Mais, dis-moi, Maître, pourquoi résides-tu en un lieu si humble. Ne connais-tu
personne qui ait en ville une belle maison ? Si tu veux, je peux te conduire
chez des amis qui te donneront l’hospitalité en une demeure plus digne de toi.
- Tu le crois
? Moi pas. Le digne et l’indigne ne se trouvent pas dans les classes sociales.

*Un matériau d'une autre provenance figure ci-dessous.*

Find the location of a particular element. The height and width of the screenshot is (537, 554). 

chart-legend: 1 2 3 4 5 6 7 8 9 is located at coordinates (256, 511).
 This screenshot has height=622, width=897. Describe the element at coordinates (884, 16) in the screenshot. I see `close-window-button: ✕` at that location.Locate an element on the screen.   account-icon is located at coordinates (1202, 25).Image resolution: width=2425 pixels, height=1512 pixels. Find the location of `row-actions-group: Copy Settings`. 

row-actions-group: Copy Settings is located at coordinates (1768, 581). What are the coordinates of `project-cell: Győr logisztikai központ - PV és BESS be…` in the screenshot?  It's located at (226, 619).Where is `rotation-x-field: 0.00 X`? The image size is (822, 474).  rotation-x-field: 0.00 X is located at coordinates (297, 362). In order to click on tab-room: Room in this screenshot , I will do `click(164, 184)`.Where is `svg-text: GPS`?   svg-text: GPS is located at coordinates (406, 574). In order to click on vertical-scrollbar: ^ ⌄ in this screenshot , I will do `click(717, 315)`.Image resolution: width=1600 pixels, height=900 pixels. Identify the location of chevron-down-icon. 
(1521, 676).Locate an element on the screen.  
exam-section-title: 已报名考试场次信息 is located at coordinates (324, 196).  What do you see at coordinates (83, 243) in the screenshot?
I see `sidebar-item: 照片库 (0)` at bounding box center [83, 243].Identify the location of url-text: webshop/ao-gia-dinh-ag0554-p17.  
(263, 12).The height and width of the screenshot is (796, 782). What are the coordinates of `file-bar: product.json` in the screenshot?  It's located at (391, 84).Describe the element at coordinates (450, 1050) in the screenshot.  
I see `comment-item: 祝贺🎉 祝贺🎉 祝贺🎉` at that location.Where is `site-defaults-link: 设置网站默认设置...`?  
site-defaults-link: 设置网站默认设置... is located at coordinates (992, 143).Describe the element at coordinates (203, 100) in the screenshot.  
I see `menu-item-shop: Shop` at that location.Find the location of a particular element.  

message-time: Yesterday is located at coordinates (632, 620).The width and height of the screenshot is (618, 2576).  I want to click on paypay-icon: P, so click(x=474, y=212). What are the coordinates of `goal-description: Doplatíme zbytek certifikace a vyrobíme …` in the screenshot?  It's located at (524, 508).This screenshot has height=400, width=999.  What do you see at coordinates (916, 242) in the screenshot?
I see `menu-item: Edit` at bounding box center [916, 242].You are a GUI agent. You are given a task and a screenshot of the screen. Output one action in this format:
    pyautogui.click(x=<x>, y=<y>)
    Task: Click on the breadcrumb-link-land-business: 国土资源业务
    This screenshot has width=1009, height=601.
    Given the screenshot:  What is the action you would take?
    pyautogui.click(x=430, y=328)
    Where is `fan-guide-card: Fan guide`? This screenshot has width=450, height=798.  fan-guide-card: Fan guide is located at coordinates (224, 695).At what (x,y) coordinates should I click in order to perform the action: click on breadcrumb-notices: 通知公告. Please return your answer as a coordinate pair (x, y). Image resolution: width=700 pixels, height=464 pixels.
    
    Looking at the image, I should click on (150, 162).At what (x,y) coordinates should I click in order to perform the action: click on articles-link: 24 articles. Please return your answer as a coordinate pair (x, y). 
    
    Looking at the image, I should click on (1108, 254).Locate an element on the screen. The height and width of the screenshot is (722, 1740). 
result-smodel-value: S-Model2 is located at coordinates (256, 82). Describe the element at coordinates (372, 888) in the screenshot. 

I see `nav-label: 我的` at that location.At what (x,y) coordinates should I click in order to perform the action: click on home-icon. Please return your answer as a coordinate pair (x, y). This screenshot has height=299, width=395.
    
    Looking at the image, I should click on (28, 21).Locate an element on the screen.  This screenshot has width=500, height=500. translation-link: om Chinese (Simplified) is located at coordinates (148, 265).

Le malicieusement indigne se trouve plus souvent chez les grands. Il n’est ni
nécessaire ni utile d’être puissant pour être bon ou pour dissimuler ce qui est
péché aux yeux de Dieu. Mon signe retournera tout. Le grand ne sera pas le
puissant mais celui qui est humble et saint.
- Mais pour
être respecté, pour s’imposer...
- Hérode est
respecté...? César est respecté...? Non. On les subit, et souvent on les
maudit. Crois-moi, Judas, je saurai m’imposer beaucoup plus par la modestie
qu’en épousant leurs airs de grandeur.
- Si tu
méprises les puissants, tu t’en feras des ennemis. Je songeais à parler de toi
dans les hautes sphères...
- Je ne méprise et ne mépriserai personne. J’irai vers les pauvres comme vers les riches, vers les esclaves comme vers les rois, vers les purs comme vers les pécheurs, mais je donnerai toujours la préférence aux humbles. Les grands ont déjà tellement de joies. Dans l’indifférence des puissants, les pauvres n’ont que la droiture de leur conscience et l’amour de leurs enfants comme réconfort. Je serai toujours avec les pauvres, les affligés et les pécheurs. Mais je te remercie de ton obligeance, Judas.